I’ve always felt quite lucky that as Jews, we get two opportunities a year to commit to some new year resolutions (and most likely break them a week later). For anyone who is single, saying yes more is the most important resolution to put on your list. Saying yes to a date with someone who isn’t your type, saying yes to going to a party, saying yes to an activity. Seize every opportunity to think positive and act accordingly and you won’t regret overlooking someone or something that could lead to you meeting your soulmate.

For many of us this is the one time of year we make a visit to synagogue (which by the way is an iconic meet cute if you ask me). Let’s also not forget the series of family meals that take place throughout the high holy days and highlight those of us who are single. I could write the script for this play as I’ve seen it 27 times before. If you’re at a family meal sitting next to your married cousin and engaged brother alike it feels as though there is a spotlight on you as though you’re on a stage — and it doesn’t blackout at the end of a show. My advice? Hold your own and bat off any comments, as though you’re Andy Murray at the Wimbledon final. You’ve got this.

The festive season is a chance to reset and reflect on aspects of our lives. When zooming in on your year in dating, I always suggest being honest with yourself about your dating escapades of the last year. Did you have fun? Did you get your heart broken? Did you experience everything and anything in between? Did you break any else’s heart? What could you have done differently?

Now is the time to let go of bad dating habits, judgements and old ways of approaching finding love. I am firm believer that being open minded when dating isn’t for the faint hearted. It takes someone who knows who they truly are to challenge themselves to step out of their comfort zone and let curiosity take the lead. I dare you to give potential suitors a chance before judging their story when you’ve not even read the whole book.

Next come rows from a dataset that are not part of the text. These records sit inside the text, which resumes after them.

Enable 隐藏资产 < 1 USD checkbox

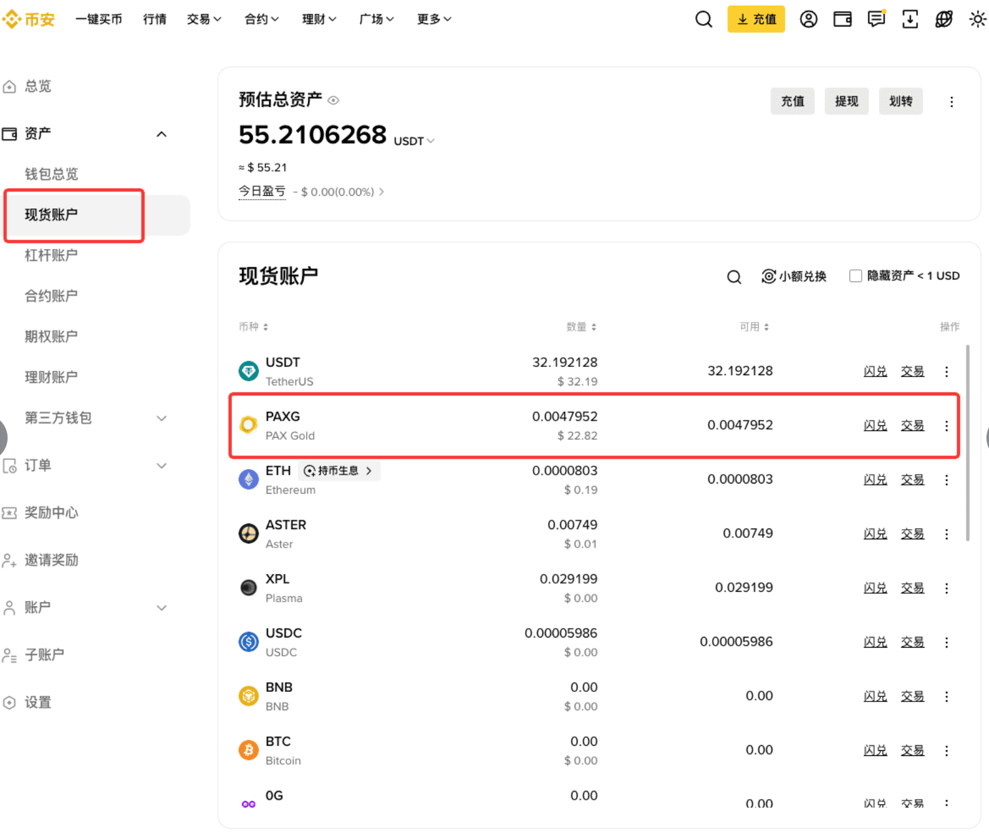(855, 275)
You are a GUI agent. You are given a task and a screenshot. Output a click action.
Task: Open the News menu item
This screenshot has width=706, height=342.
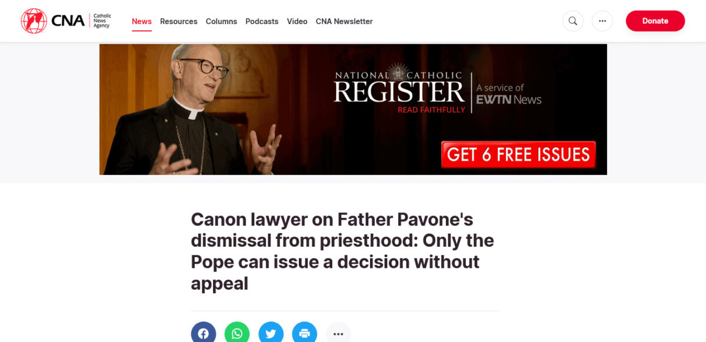pyautogui.click(x=142, y=21)
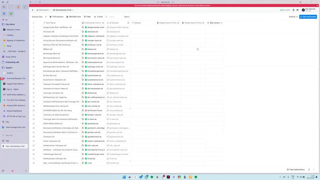The width and height of the screenshot is (320, 180).
Task: Expand the Actions dropdown menu
Action: tap(293, 17)
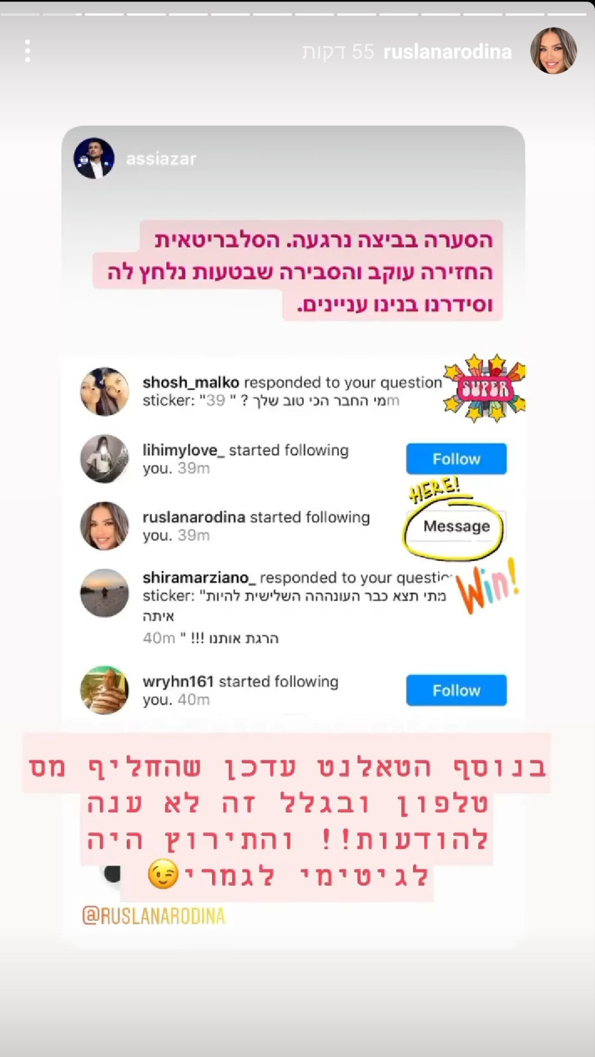Follow back lihimylove_
Viewport: 595px width, 1057px height.
click(456, 459)
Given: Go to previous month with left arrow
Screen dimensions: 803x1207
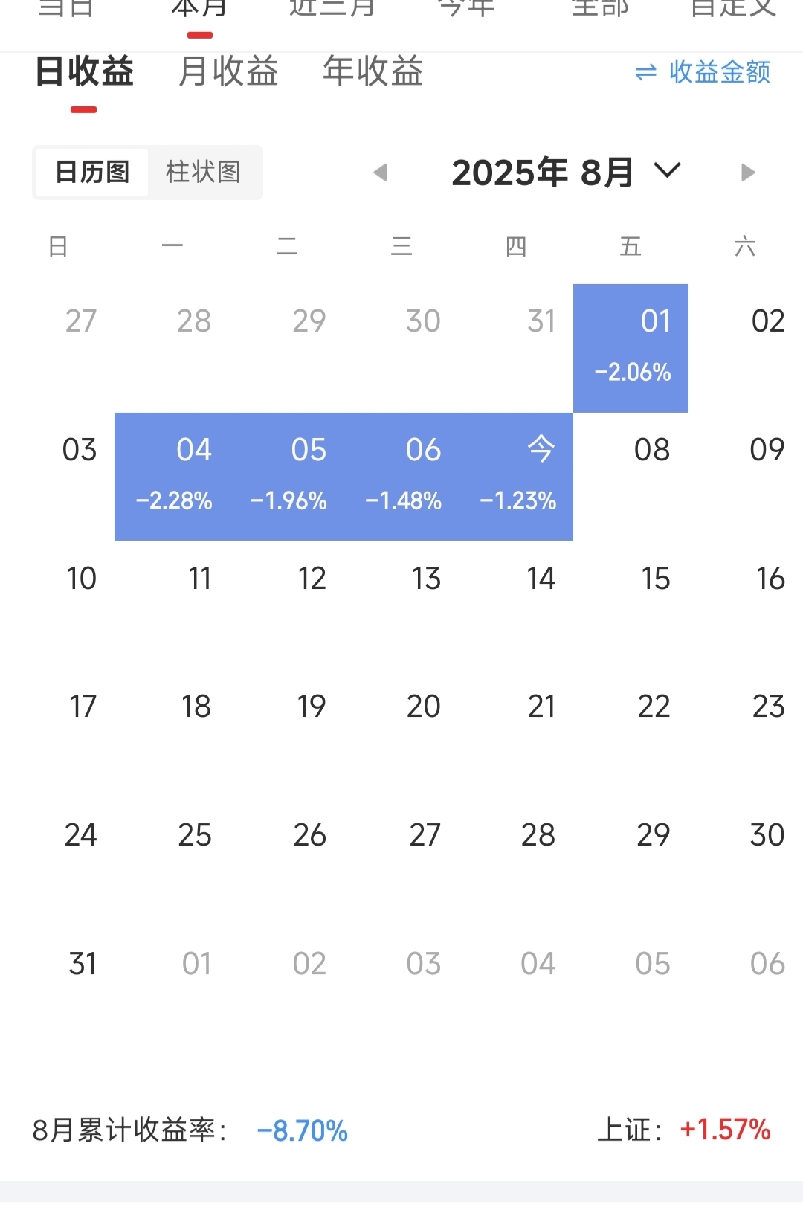Looking at the screenshot, I should 381,173.
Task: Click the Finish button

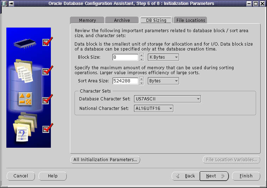Action: (246, 176)
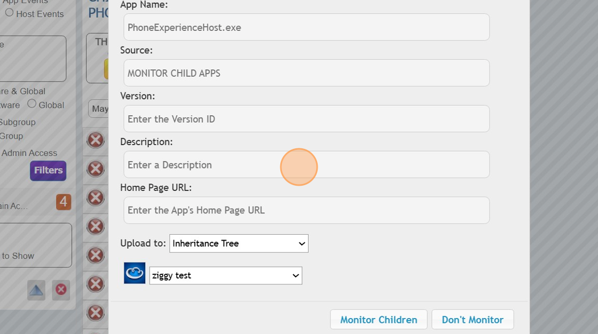Open the Upload to Inheritance Tree dropdown
Viewport: 598px width, 334px height.
[238, 243]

To those of you in relationships, engaged or married the festive period is a time to perform acts of kindness. Put on your matchmaking hat and start setting up your single friends. Building a succah as newly weds? Fill it with your single friends. We all need a wingman/woman to accompany us on the journey so be that friend to step up to the plate. I guarantee you they’ll be grateful and welcome (suitable) suggestions.

In essence, finding your soulmate is like finding the perfect honey cake recipe. Once you’ve found it you’ll know — it is easy to make, long lasting, the perfect combination of ingredients and just the right amount of sweetness.. And finally finding love is like breaking the fast at the end of Yom Kippur — refreshing, revitalising, and a great relief.